* _Kutipan Dokumen_:
Dalam hal ini Kode Etik Guru Indonesia menunjukan betapa pentingnya hubungan yang harmonis perlu diciptakan dengan mewujudkan perasaan bersaudara yang mendalam antara sesama anggota profesi. Hubungan sesama anggota profesi dapat dilihat dari dua segi, yakni hubungan formal dan hubungan kekeluargaan.
Hubungan formal ialah hubungan yang perlu dilakukan dalam rangka melakukan tugas kedinasan.Sedangkan hubungan kekeluargaan ialah hubungan persaudaraan yang perlu dilakukan, baik dalam lingkungan kerja maupun dalam hubungan keseluruhan dalam rangka menunjung tercapaianya keberhasilan anggota profesi dalam membawakan misalnya sebagai pendidik bangsa.

* _Data Mentah_:

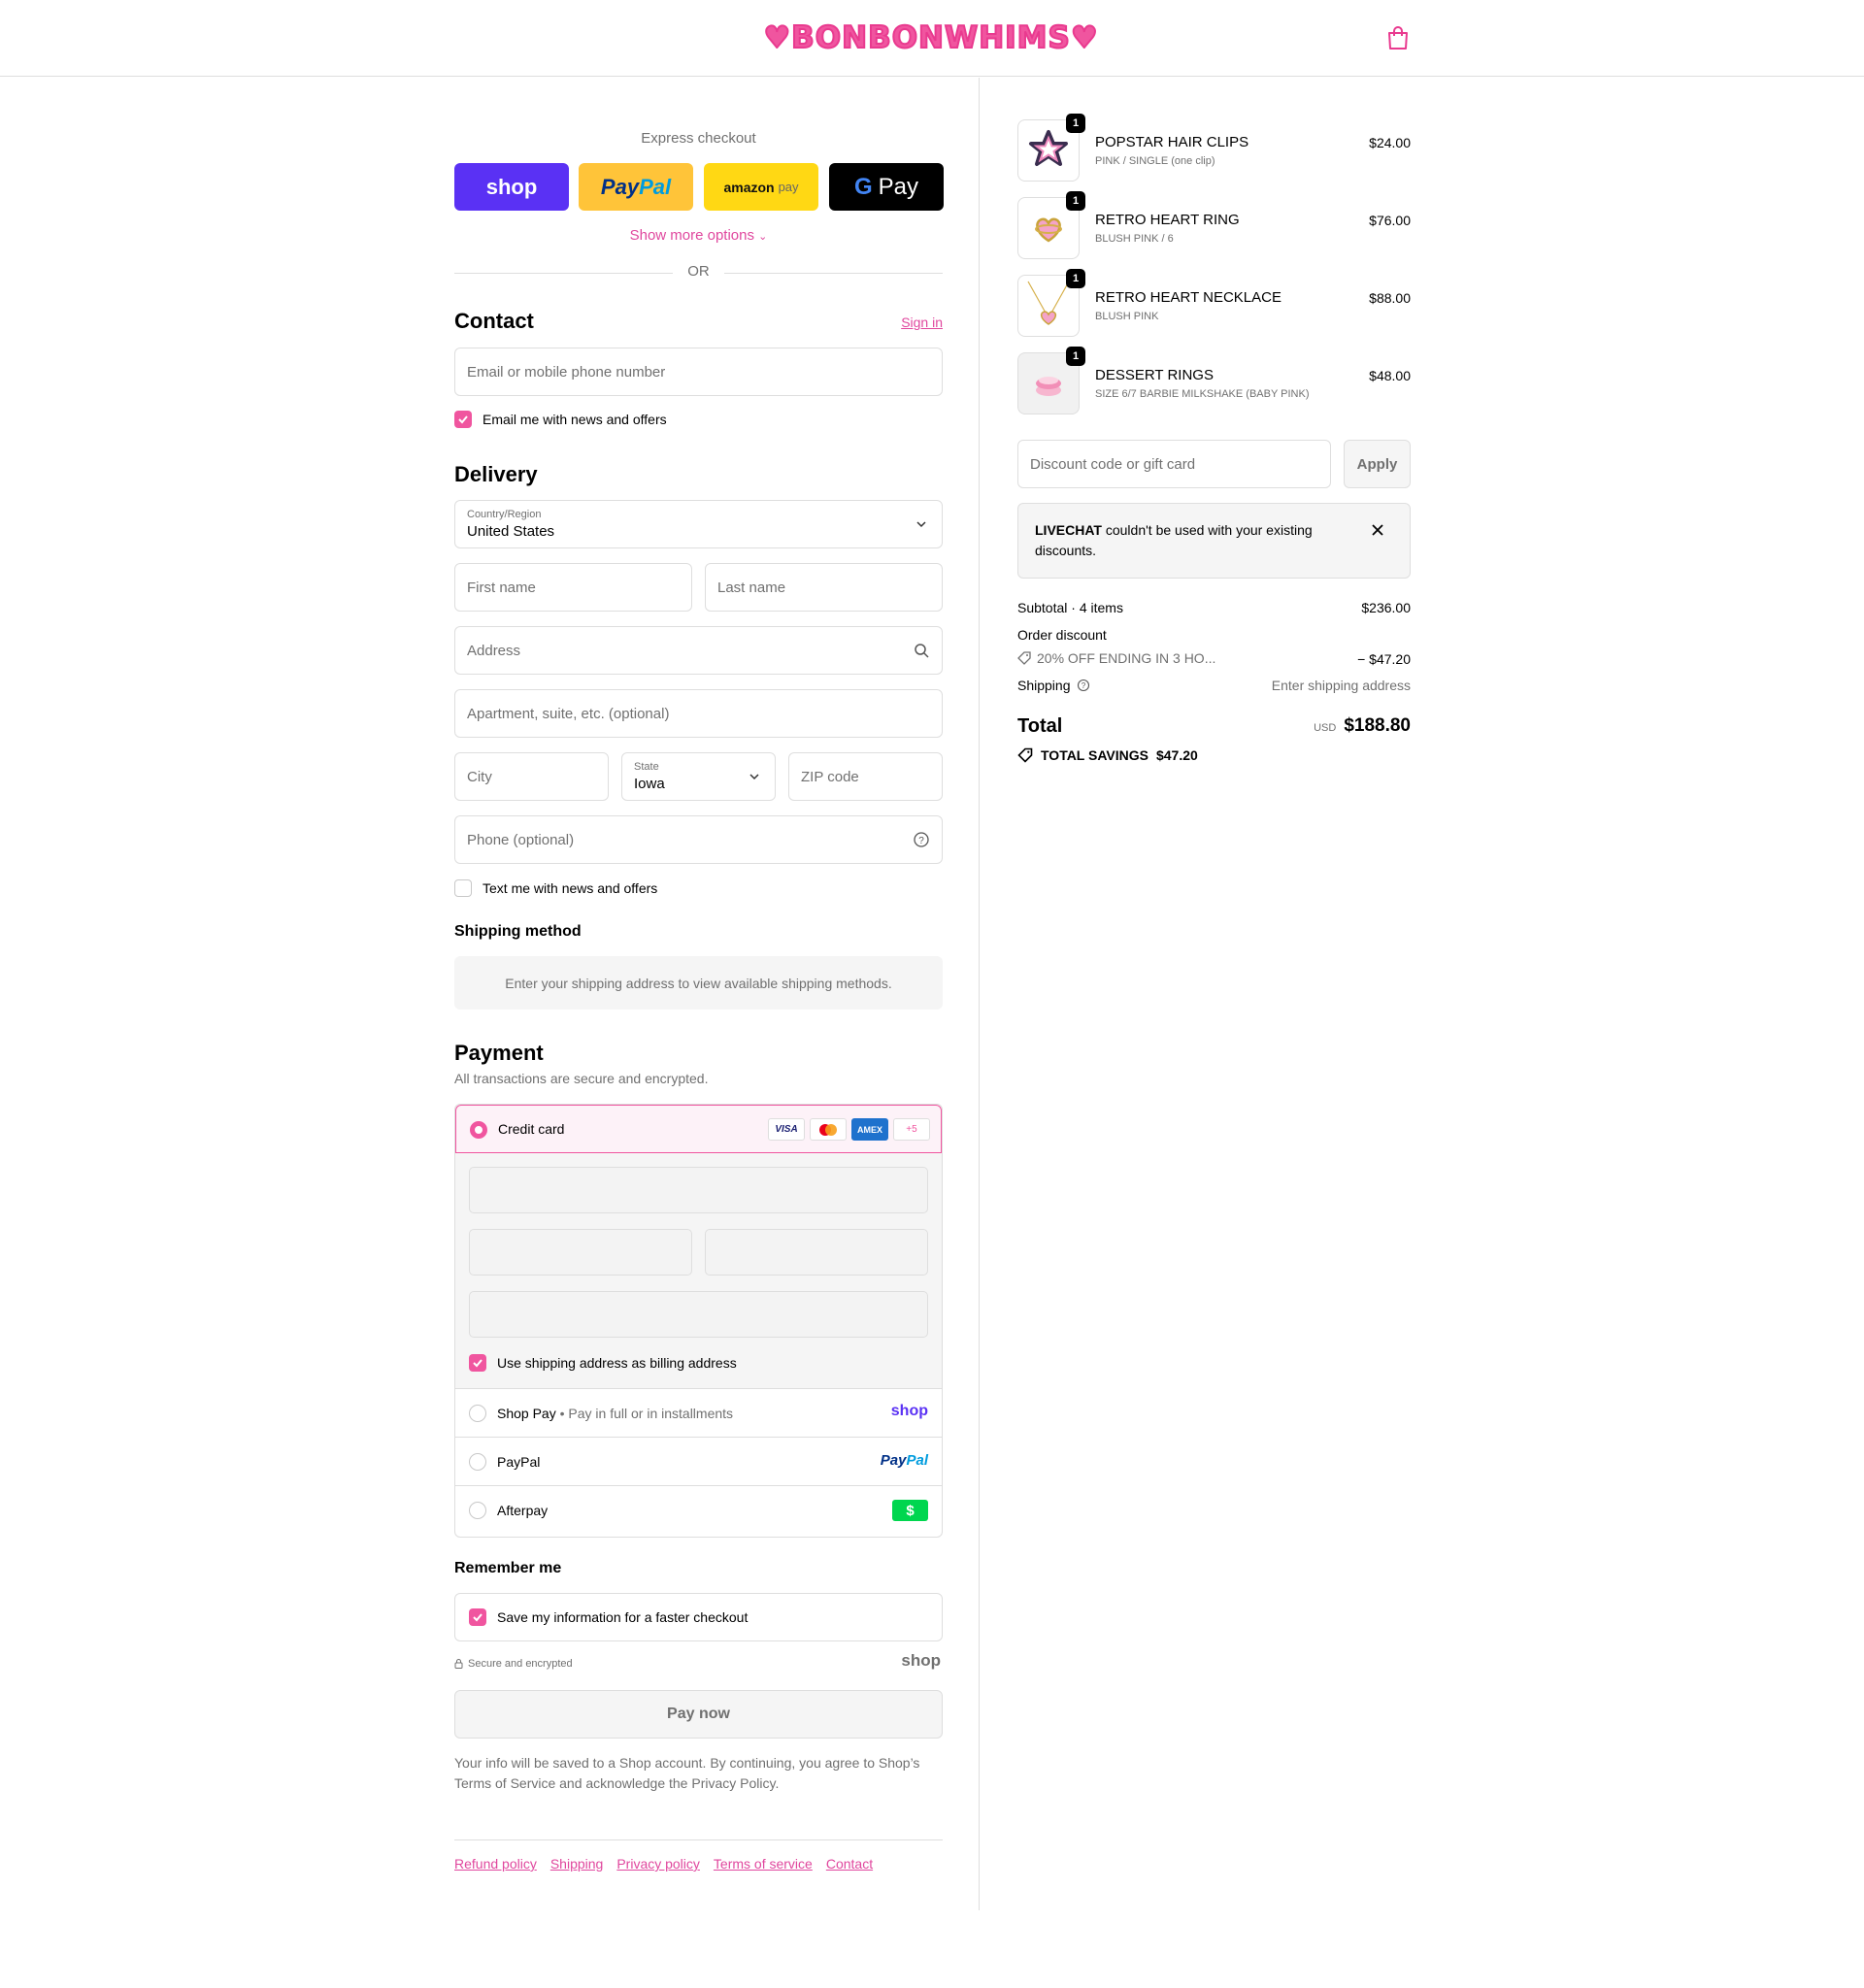 This screenshot has width=1864, height=1988. What do you see at coordinates (512, 187) in the screenshot?
I see `shop-pay-express-button: shop` at bounding box center [512, 187].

* _Rincian Latihan_:
Jawablah pertanyaan berikut berdasarkan kutipan tentang Kode Etik Guru Indonesia.
1. Hubungan sesama anggota profesi dapat dilihat dari dua segi apa?
2. Dalam rangka apa hubungan formal perlu dilakukan?
3. Dalam lingkup apa saja hubungan kekeluargaan perlu dilakukan?
Materi tersebut tidak diperlukan untuk mengerjakan latihan ini.

* _Jawaban Anda_:
1. Hubungan sesama anggota profesi dapat dilihat dari segi hubungan formal dan hubungan kekeluargaan.
2. Hubungan formal perlu dilakukan dalam rangka melakukan tugas kedinasan.
3. Hubungan kekeluargaan perlu dilakukan dalam lingkungan kerja dan dalam hubungan keseluruhan.